ML is small potatoes, ttbomk.
Decision-tree stuff.
Neural-nets are black-boxes, with back-propagation training of the neural-net to get closer to ( layer by layer, training-instance by training-instance ) the intended result.
ML is what one does on one's own machine with some python libraries,
ChatGPT ( 3, 3.5, or 4, don't know which ) cost something like $100,000,000 to rent the machines required for mixing the training-data & the model ( I'm assuming about $20/hr per machine, so an OCEAN of machines, to do it )
_ /\ _
Neural nets are a technology which is part of the umbrella term "machine learning". Deep learning is also a term which is part of machine learning, just more specialized towards large NN models.

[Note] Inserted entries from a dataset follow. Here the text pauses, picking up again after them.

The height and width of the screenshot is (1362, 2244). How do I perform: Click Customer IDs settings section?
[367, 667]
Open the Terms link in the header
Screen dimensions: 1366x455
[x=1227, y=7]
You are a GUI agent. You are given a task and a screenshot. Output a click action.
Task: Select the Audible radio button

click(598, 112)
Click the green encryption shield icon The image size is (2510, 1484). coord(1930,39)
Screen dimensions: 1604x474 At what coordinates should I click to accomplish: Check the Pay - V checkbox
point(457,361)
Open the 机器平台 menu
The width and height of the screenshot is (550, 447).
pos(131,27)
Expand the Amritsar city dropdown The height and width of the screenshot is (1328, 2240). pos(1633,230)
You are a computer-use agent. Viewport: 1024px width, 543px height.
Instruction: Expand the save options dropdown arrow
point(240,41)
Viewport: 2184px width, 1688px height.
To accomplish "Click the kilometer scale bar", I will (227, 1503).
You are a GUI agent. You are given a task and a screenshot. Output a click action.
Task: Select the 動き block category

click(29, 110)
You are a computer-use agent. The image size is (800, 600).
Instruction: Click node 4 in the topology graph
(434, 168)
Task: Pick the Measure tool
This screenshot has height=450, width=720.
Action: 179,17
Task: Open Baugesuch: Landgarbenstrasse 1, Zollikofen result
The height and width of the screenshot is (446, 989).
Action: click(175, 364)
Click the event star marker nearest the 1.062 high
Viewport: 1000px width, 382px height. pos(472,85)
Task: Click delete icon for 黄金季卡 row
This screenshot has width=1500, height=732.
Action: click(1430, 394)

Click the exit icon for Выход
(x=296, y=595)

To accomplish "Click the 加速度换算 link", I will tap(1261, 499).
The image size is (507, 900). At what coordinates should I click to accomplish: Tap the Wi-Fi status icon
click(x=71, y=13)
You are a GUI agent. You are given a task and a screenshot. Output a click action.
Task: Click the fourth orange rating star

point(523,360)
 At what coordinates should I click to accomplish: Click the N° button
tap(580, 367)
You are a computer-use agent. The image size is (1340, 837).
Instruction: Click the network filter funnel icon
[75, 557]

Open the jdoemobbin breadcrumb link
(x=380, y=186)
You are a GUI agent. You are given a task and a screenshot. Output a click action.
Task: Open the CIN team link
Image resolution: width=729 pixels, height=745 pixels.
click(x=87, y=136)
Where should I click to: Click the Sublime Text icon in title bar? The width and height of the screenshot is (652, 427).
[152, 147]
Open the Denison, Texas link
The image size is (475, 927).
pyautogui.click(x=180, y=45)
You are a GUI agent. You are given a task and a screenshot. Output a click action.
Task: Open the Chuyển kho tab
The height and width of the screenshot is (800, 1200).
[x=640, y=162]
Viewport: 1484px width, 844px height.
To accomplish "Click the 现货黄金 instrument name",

You can absolutely train NNs on your own machine, after all, that's what I did for my masters before Chatgpt and all that, defining the layers myself, and also what I do right now with CNNs. That said, LLMs do tend to become so large that anyone without a super computer can at most fine tune them.
"Decision tree stuff" would be regular AI, which can be turned into ML by adding a "learning method" like a KNN or neural net, genetic algorithm, etc., which isn't much more than a more complex decision tree where decision thresholds (weights) were automatically estimated by analysis of a dataset. More complex learning methods are even capable of fine tuning themselves during operation (LLMs, KNN, etc.), as you stated.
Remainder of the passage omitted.